◆ **Instructions for the task**
Set down exactly the lines below, starting at the one that contains "Image resolution: width=750" and ending at the one that contains "Given: Click the red search magnifier icon", with both of those lines included and nothing else.

◆ **Records for the task**
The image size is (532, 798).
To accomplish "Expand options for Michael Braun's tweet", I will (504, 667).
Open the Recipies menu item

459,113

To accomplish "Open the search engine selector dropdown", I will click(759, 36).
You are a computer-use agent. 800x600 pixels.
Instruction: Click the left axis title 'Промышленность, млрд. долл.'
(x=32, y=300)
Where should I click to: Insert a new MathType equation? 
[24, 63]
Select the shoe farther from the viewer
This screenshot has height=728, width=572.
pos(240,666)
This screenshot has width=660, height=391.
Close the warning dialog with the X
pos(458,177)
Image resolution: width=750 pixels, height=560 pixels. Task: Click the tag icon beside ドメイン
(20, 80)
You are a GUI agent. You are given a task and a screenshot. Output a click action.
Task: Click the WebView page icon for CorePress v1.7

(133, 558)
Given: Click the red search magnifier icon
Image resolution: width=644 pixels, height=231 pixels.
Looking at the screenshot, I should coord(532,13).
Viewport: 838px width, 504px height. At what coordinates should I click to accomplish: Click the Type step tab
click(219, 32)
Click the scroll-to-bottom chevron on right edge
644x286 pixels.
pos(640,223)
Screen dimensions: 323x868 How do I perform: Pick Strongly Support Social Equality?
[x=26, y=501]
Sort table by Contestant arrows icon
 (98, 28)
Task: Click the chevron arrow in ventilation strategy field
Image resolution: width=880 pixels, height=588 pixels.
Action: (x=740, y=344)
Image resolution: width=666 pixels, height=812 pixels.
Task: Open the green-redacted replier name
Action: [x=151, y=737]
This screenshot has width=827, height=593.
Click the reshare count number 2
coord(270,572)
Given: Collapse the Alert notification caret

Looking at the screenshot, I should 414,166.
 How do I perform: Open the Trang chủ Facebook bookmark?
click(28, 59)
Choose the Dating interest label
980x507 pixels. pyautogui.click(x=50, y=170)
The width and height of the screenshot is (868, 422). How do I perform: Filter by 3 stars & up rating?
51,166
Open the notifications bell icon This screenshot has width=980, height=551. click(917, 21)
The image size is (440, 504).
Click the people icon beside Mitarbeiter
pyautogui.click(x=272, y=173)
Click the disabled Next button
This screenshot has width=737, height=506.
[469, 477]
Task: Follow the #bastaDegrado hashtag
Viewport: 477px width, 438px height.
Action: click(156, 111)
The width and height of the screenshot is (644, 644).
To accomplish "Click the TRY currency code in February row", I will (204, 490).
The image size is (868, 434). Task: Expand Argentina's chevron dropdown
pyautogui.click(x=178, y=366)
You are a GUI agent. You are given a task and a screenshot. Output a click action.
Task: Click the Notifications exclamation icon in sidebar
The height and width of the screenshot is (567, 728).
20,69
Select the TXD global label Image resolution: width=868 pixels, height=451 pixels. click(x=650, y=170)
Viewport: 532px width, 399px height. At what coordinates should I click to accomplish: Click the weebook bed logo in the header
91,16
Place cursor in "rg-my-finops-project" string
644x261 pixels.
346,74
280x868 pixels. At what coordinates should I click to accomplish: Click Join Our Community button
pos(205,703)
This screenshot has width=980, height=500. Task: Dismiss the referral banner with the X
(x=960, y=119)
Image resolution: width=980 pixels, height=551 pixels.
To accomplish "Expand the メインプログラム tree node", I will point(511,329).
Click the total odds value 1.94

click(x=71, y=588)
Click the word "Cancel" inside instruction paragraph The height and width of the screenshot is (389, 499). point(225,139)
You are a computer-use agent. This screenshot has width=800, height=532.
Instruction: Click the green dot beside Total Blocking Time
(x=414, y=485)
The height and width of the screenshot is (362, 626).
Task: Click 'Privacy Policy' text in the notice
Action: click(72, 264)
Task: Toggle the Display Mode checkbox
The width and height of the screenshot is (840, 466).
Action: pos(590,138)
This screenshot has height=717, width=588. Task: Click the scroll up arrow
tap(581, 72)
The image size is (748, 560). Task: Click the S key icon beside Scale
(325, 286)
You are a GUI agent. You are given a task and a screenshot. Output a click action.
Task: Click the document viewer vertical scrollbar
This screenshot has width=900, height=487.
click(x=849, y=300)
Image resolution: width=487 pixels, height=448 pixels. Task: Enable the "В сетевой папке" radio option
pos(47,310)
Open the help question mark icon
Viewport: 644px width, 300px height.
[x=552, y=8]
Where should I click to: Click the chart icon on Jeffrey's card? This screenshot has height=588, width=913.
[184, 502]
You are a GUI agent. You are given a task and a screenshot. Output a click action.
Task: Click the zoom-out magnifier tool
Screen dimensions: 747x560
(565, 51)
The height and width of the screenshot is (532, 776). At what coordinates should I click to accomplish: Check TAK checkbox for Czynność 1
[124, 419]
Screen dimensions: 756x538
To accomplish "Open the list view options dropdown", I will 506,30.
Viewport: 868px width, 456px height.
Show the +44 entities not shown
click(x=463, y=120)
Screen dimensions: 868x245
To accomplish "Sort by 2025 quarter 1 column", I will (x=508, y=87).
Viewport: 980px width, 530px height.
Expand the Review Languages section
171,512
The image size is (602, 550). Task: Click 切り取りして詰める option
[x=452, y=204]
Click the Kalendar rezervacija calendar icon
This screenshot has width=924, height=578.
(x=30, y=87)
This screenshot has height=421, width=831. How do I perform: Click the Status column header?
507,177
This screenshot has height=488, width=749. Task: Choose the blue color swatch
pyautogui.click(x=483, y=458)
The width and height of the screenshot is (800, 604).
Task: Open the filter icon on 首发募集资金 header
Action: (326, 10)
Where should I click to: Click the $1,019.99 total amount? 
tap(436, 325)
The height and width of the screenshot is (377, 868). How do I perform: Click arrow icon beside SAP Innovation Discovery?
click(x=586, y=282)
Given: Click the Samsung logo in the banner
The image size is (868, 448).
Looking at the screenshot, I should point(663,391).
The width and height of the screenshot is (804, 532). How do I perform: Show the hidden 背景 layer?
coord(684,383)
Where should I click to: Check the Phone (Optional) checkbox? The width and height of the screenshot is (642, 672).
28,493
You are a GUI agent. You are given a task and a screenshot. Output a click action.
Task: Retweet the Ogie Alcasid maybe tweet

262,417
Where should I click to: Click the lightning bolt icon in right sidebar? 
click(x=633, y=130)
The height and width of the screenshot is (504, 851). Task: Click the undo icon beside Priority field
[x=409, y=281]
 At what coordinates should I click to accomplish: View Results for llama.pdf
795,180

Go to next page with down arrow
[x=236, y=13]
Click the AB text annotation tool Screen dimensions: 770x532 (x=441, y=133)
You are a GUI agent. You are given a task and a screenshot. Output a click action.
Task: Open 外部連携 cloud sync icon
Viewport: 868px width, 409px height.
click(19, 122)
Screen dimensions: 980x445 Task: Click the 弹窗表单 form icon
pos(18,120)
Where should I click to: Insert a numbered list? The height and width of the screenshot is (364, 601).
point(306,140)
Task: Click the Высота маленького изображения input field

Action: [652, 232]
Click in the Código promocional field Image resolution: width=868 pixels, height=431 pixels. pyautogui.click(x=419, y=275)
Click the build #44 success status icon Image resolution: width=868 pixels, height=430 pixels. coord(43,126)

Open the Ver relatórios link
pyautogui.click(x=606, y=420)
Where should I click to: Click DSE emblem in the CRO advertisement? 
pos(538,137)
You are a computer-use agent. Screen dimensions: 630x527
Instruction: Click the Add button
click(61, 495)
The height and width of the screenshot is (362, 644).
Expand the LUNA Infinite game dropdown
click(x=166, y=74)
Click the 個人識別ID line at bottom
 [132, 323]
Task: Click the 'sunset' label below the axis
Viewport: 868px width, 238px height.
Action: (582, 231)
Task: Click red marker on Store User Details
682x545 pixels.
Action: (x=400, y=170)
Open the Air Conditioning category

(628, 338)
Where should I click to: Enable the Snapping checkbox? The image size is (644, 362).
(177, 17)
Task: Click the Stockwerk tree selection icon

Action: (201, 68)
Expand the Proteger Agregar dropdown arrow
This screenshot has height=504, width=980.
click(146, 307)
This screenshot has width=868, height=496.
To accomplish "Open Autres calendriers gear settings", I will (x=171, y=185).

◆ **Answer to the problem**
Image resolution: width=750 pixels, height=560 pixels. Task: Click the tag icon beside ドメイン
(20, 80)
You are a GUI agent. You are given a task and a screenshot. Output a click action.
Task: Click the WebView page icon for CorePress v1.7

(133, 558)
Given: Click the red search magnifier icon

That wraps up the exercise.